Confirming the development, a top civil aviation ministry functionary said: "Etihad's deal to buy a minority equity stake in Jet Airways should be concluded within 45 days. The two parties have been in talks for a month and a half. There will be more than just stake sale if the deal goes through." However, it is not clear whether Etihad is looking to buy a 24 per cent stake in Jet or more. Based on Monday's stock price, the Indian carrier has a market capitalisation of Rs 4,838 crore.
The possibility of a deal got a thumbs-up from the stock market, with the Jet Airways scrip surging as much as 10.81 per cent to close at Rs 560.40 on Monday.
The move comes just two months after the government liberalised its policy on foreign direct investment in civil aviation, despite tough resistance from the Trinamool Congress, by permitting foreign airlines to buy up to 49 per cent in domestic carriers.
Responding to a query, a Jet spokesperson said: "The queries are both speculative and premature. No decision has been taken by either the entities or their managements. If Jet and/or its promoters take any decision, it will be in compliance with the FDI policy, applicable laws and based on the advice of their respective boards, their legal and financial advisors and merchant bankers."

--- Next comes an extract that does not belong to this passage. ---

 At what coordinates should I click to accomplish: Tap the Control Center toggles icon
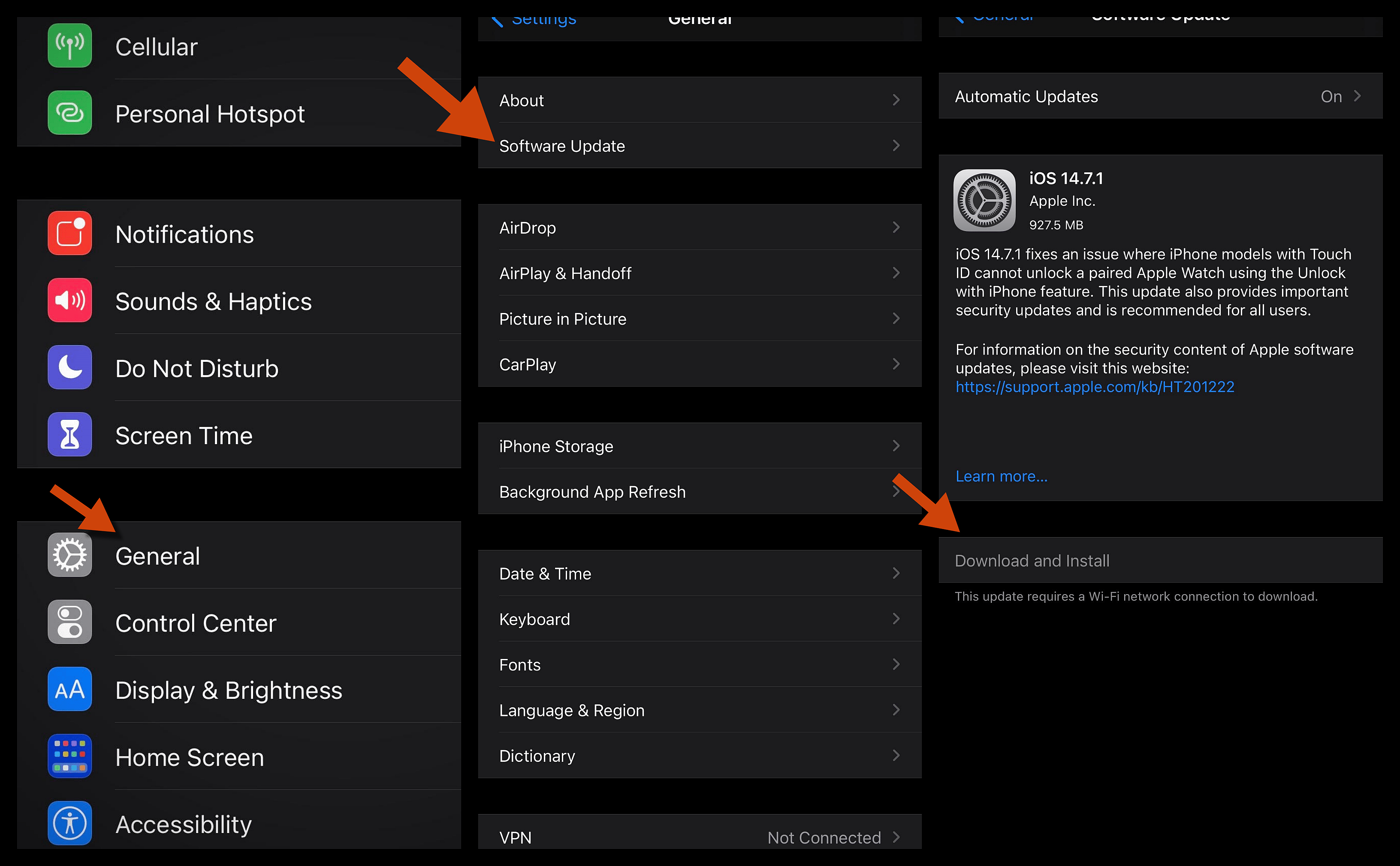pyautogui.click(x=69, y=622)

According to analysts, the airline has been aiming to reduce its debt by $400 million and raising money through fresh sale of shares could help it in that.
An Etihad spokesperson said: "Etihad Airways has identified equity investments in other airlines as an important evolution of its successful partnership strategy. Such investments will be made where Etihad believes the commercial prospects are strong, where there are like-minded business philosophies, and where such commitment will be welcomed."

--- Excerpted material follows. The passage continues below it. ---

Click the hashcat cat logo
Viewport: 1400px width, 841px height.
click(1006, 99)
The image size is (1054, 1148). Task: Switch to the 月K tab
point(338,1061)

Amber Dubey, partner and head (aviation), KPMG, said about the possible deal: "The Indian carrier would get access to the much-needed funds, global network, latest technology and management best practices. The global airline, on the other hand, would get access to the traffic originating from India's interiors. The Indian passenger would gain from increased competition, which is expected to lead to better offerings, seamless travel through code shares and cheaper airfares."